Noctilucent clouds are composed of tiny crystals of water ice up to 100 nm in diameter and exist at a height of about 76 to 85 km (249,000 to 279,000 ft), higher than any other clouds in Earth’s atmosphere.
What is the smallest cloud?
The smallest cloud ever recorded was only about 4 inches long. Spotted hanging so low in the sky it could be collected in a jar, the cloud didn’t dissipate for almost 3 years due to its density and a steady diet of cloudmeal.
What weather does stratocumulus clouds bring?

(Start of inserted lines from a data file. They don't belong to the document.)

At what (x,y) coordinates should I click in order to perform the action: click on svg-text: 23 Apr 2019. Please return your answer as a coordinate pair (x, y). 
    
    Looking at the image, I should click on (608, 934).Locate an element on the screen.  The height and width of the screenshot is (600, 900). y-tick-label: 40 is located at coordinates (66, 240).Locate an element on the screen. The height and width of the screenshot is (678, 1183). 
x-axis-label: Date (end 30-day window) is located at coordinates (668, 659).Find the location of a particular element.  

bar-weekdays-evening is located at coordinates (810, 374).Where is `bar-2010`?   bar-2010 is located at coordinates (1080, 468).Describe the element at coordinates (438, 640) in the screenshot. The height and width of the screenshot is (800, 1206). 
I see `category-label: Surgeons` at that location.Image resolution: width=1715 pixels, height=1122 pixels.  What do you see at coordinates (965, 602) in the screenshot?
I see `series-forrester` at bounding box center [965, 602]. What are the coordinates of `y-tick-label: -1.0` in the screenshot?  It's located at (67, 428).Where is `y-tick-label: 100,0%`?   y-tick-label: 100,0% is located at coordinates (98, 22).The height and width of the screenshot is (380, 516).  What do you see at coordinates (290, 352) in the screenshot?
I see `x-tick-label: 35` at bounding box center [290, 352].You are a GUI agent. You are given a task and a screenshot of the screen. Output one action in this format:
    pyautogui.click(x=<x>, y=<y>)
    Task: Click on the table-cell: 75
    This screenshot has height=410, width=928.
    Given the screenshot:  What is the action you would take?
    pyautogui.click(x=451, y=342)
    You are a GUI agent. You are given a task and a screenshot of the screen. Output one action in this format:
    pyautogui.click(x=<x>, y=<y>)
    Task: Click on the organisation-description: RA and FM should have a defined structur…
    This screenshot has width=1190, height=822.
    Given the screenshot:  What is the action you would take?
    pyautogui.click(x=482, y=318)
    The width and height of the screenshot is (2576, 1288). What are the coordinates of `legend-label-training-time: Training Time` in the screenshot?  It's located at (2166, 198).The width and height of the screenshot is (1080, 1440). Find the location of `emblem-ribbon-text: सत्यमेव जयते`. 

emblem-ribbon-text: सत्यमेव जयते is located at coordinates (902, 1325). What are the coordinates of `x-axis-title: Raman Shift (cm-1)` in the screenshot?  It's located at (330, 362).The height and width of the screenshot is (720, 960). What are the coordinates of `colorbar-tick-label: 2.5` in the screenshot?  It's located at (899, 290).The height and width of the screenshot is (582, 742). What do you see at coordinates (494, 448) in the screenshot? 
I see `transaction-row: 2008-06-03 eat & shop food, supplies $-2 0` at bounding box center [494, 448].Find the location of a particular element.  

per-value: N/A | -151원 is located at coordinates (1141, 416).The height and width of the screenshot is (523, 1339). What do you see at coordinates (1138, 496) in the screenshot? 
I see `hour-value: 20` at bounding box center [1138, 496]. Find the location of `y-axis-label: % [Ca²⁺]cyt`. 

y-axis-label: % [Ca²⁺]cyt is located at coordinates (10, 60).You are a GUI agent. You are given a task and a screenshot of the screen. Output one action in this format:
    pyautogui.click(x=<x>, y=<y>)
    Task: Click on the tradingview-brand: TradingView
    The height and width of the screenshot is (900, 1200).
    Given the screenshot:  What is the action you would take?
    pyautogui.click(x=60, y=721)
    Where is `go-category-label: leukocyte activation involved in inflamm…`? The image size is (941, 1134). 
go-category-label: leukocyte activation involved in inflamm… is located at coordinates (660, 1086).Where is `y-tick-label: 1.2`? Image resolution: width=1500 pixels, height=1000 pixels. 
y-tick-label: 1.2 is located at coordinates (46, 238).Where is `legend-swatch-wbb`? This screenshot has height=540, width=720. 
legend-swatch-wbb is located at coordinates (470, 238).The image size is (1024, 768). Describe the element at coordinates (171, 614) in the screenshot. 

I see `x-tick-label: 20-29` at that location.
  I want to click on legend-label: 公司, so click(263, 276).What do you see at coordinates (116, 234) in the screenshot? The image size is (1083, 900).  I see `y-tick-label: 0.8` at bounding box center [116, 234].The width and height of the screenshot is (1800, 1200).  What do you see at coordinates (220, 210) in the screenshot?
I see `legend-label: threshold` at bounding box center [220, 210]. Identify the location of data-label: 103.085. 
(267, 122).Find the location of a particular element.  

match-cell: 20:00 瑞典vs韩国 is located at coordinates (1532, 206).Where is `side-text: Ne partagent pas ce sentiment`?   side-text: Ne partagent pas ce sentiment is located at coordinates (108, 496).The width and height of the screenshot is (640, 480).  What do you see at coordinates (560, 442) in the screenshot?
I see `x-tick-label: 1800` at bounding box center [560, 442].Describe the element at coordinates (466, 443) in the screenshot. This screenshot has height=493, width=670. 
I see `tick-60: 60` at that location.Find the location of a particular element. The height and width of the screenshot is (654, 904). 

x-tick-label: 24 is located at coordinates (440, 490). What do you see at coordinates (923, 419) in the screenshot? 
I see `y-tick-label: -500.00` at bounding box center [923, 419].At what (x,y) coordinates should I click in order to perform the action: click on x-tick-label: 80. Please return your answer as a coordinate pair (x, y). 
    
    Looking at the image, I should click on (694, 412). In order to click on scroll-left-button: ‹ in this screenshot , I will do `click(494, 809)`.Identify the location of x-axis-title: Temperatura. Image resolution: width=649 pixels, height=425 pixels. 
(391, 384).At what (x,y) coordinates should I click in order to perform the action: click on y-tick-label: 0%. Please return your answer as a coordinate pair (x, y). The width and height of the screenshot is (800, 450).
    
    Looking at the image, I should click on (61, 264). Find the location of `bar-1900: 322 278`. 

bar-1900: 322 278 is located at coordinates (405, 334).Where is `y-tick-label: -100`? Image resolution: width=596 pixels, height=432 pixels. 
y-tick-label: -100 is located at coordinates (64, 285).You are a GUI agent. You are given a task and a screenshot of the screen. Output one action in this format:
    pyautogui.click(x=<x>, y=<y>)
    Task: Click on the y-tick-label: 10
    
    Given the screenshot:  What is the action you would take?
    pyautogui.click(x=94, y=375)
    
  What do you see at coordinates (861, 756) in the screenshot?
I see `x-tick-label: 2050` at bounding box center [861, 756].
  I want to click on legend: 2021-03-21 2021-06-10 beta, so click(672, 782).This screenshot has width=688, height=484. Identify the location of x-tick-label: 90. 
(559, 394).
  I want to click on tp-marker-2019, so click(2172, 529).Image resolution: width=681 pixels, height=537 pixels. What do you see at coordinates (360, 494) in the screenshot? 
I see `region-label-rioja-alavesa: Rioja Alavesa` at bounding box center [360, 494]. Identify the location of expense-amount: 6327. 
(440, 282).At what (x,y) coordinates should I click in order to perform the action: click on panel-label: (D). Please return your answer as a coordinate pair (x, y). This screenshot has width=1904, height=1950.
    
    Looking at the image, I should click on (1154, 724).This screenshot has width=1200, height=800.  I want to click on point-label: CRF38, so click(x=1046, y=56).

Stratocumulus clouds are present in all types of weather. They can be seen in extremely rainy conditions and are also indicators of warm, dry weather. People often misinterpret the stratocumulus clouds as rain clouds, whereas they produce nothing more than a light shower of rain when they precipitate.
What is the oldest cloud?
Astronomers have discovered the largest and oldest mass of water ever detected in the universe — a gigantic, 12-billion-year-old cloud harboring 140 trillion times more water than all of Earth’s oceans combined.
How big is a raincloud?
A thunderstorm cloud is bigger, measuring about 10 km tall and the same across. They also contain much more water, which is why they rain so hard: about two grams per cubic metre. Do the maths again and we have 2 million tonnes of water.
How is stratocumulus formed?
How do stratocumulus clouds form? Stratocumulus clouds usually form from a layer of stratus cloud breaking up. They are indicators of a change in the weather and are usually present near a warm, cold or occluded front.
What is the composition of stratocumulus clouds?
Stratocumulus clouds are hybrids of layered stratus and cellular cumulus, i.e., individual cloud elements, characteristic of cumulo type clouds, clumped together in a continuous distribution, characteristic of strato type clouds. Stratocumulus also can be thought of as a layer of cloud clumps with thick and thin areas.